Эпицентр | страница 5
«…Едва успели они войти в город, оплакивая смерть своего благодетеля, как вдруг почувствовали, что земля дрожит под их ногами. Море в порту, кипя, поднимается и разбивает корабли, стоявшие на якоре; вихри огня и пепла бушуют на улицах и площадях; дома рушатся; крыши падают наземь, стены рассыпаются в прах. Тридцать тысяч жителей обоего пола и всех возрастов погибли под развалинами. Матрос говорил, присвистывая и ругаясь:
— Здесь будет чем поживиться…
…Немедля бежит к развалинам, бросая вызов смерти, чтобы раздобыть денег, находит их, завладевает ими, напивается пьяным и, проспавшись, покупает благосклонность первой попавшейся девицы, встретившейся ему между разрушенных домов, среди умирающих и мертвых».

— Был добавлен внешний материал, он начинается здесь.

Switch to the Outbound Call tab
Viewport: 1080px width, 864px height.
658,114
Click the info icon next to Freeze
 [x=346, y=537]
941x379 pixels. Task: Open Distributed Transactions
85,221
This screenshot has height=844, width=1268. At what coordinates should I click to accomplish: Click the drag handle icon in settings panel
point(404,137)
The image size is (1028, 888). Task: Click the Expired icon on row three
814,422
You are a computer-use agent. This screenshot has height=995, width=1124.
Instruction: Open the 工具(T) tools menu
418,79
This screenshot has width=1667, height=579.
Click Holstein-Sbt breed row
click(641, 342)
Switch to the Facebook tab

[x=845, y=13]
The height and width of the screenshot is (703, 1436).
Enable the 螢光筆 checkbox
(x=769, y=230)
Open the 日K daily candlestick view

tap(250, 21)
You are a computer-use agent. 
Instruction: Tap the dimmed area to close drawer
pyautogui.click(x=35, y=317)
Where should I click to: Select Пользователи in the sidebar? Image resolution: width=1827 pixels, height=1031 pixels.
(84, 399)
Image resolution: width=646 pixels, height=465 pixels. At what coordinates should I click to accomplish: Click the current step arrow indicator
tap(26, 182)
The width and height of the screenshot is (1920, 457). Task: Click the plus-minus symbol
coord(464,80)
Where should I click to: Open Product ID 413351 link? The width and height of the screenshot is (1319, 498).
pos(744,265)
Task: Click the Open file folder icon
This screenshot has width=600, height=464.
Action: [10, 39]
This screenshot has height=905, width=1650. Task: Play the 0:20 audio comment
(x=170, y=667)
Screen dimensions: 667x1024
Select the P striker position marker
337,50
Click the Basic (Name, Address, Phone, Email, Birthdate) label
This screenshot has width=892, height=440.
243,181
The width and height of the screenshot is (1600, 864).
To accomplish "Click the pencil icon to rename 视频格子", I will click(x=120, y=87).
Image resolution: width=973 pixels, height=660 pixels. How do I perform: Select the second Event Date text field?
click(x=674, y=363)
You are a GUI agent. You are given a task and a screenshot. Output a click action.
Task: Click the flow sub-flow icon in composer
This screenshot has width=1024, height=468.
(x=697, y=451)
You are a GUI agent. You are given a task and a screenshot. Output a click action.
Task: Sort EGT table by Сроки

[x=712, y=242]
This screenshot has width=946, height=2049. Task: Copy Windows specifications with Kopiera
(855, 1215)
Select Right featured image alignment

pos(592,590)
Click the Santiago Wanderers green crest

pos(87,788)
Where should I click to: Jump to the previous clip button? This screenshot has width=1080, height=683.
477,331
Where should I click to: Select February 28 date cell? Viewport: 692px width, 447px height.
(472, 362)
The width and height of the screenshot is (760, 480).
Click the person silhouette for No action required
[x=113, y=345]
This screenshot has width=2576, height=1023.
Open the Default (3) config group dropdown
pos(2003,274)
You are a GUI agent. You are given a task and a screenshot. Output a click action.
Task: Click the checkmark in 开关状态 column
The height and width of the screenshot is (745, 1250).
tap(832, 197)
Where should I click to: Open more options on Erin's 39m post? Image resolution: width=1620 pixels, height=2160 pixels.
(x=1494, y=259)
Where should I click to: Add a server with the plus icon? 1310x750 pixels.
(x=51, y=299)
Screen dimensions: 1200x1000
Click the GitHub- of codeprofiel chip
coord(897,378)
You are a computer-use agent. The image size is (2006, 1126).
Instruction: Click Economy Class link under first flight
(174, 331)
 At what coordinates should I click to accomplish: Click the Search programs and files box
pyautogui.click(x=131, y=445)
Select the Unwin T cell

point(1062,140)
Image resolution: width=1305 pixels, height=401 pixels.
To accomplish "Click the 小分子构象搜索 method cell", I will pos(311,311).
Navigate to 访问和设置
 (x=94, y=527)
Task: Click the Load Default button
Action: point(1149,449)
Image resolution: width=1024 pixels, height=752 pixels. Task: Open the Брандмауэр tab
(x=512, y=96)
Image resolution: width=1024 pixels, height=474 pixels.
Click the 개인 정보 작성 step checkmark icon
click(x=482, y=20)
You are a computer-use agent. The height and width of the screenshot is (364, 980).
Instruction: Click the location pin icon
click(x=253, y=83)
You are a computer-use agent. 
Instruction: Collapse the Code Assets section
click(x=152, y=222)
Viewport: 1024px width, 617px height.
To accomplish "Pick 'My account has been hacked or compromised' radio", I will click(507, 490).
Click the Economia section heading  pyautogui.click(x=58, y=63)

Да и зачем так далеко ходить: проблема мародерства была и, например, в Чернобыле, только до армянского землетрясения уровень гласности еще не позволял говорить об этом. А может, и правильно, что не говорили. Есть какой-то нравственный изъян во всяком разговоре о недостатках, когда речь идет о пострадавшем народе. В самом деле, нравственно ли судить, оценивать народ, когда ему надо оказывать помощь? Однако что делать!.. Мы ничего не поймем и никаких уроков не извлечем, если забудем, что это произошло именно в Армении.
* * *
Если вы не обдумали прежде в собственной голове всего положения того человека, которому хотите помочь… он не получит большого добра от вашей помощи.
Н. Гоголь
Отцы, несущие тела детей на стадион. В этом замкнутом мире, который называется Спитак, самым обыденным и, страшно подумать, естественным делом стало погребение. Погребение почти без ритуалов и вовсе без ритуалов, погребение, потрясающее только в первый момент, когда ты еще человек со стороны, или потом, когда уже уедешь отсюда и вновь станешь человеком со стороны. Но когда ты здесь, в этом мире с названием «Спитак», то — в это трудно поверить — бесконечные похороны перестают разрывать каждый раз душу. Общая тягостная, давящая, пропитанная пылью и тленом атмосфера словно втягивает в свое какое-то полуоцепенение, полудвижение всех, кто хоронит своих, чужих, кто никого не хоронит, а только присутствует при этом. Лишь изредка это оцепенение нарушается каким-нибудь опомнившимся, вырвавшимся из общего размеренного течения сердцем человека, который вдруг забьется и заголосит над гробом или прикрытым тряпьем телом, но на него тогда обратят внимание, возьмут под руки, скажут какие-то слова или просто нальют водки, чтобы эта ядовитая жидкость размягчила на миг спазмы надорванного сердца и дала вытечь со слезами излишкам взбунтовавшегося горя.